_EXERCISE OBJECTIVE_.
Once you have located the line containing "Task: Expand the Fotbal category arrow" in the material below, return it exactly along with each line after it through the line containing "The image size is (1568, 451).".

_RECORDS SHOWN_.
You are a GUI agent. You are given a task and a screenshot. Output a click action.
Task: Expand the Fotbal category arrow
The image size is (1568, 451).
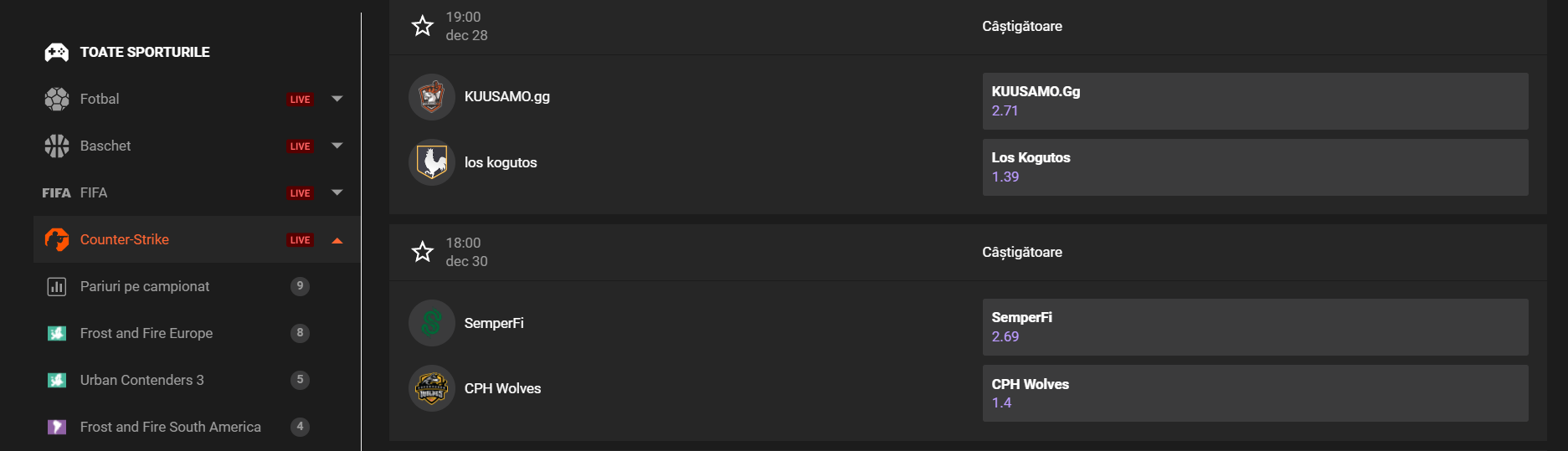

--

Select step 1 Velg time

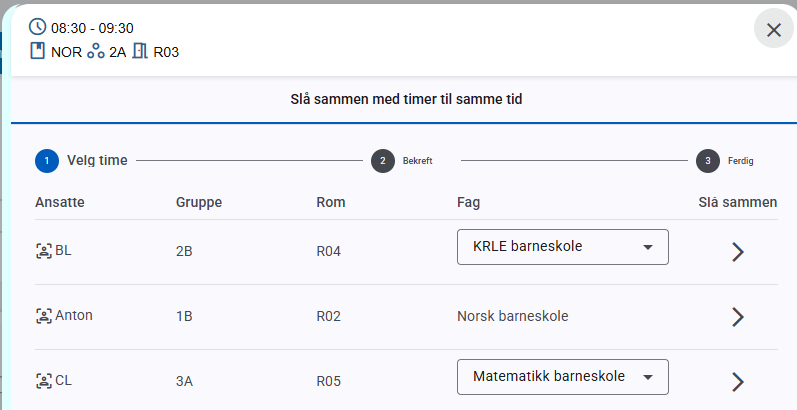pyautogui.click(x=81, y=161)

* * *

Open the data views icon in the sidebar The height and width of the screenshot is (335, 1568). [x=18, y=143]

_RESPONSE AREA_.
Task: Expand the Fotbal category arrow
The image size is (1568, 451).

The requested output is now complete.